In a not-so-friendly move, the US Navy has announced it conducted an operation to make the point of “freedom of navigation patrols” in the Indian Exclusive Economic Zone (EEZ) near Lakshadweep this week, without deliberately seeking New Delhi’s prior consent.
The US Navy regularly conducts such patrols in the contentious South China Sea to challenge China’s aggressive territorial claims over its neighbours. But a provocative declaration of similar patrols in India’s EEZ, at a time the US is seeking India’s cooperation in strengthening “alliances and partnerships” to foster “credible deterrence” against China in the Indo-Pacific, has raised eyebrows here. There has been no official reaction from India till now.

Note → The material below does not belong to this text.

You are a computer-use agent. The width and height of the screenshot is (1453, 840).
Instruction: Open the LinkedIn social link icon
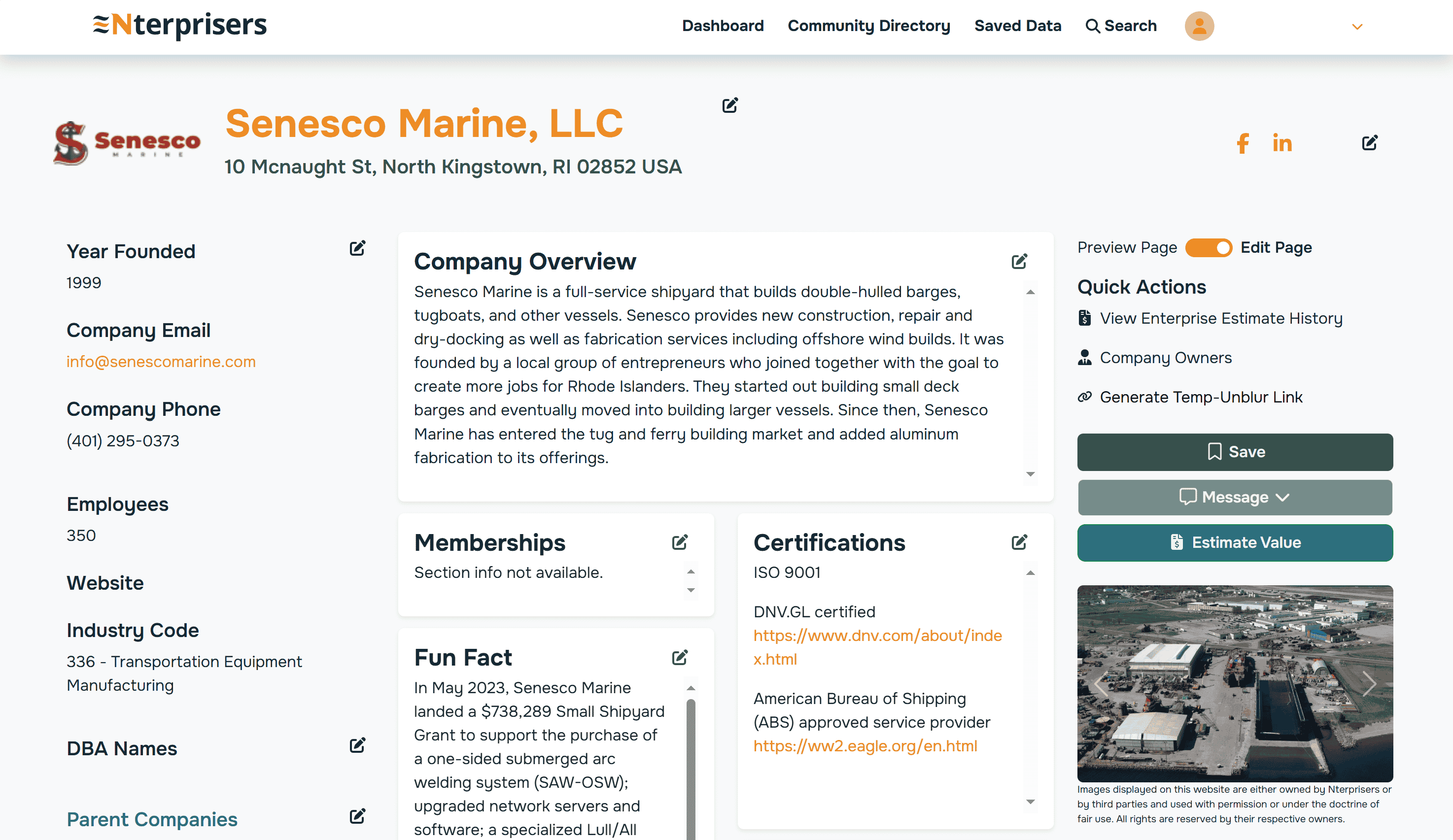(1282, 143)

The 7th Fleet of the US Navy said in an official statement that their Arleigh Burke-class guided-missile destroyer USS John Paul Jones “asserted navigational rights and freedoms” around 130 nautical miles west of the Lakshadweep Islands, “without requesting India’s prior consent” on 7 April. This, it said, was “consistent with international law”.
“India requires prior consent for military exercises or manoeuvres in its EEZ or continental shelf, a claim inconsistent with international law. This freedom of navigation operation (FONOP) upheld the rights, freedoms, and lawful uses of the sea recognized in international law by challenging India’s excessive maritime claims,” said the US Navy in a statement.
“US forces operate in the Indo-Pacific region on a daily basis. All operations are designed in accordance with international law and demonstrate that the US will fly, sail and operate wherever international law allows,” the statement said.
“We conduct routine and regular FONOPs, as we have done in the past and will continue to in the future. FONOPs are not about one country, nor are they about making political statements,” the statement read.
An Indian officer, in turn, said: “EEZs are certainly international waters where shipping cannot be impeded. The US Navy does undertake patrols in EEZs of different countries but to make such a provocative statement about India is highly unusual. While India ratified the UN Convention on the Law of the Sea (UNCLOS) in 1995, the US has not done it till now.”
Indian warships in the past have chased away a few Chinese research vessels entering the Indian EEZ and engaging in “suspicious military activity” after suitable warnings. “Indian domestic laws hold that any country carrying out military activity in its EEZ must provide prior notification,” added the officer.
While a country has full sovereignty over territorial waters, which end at 12 nautical miles from the coast, it only has special rights in the exploration of marine resources in its EEZ, which stretch to 200 nautical miles from the baseline.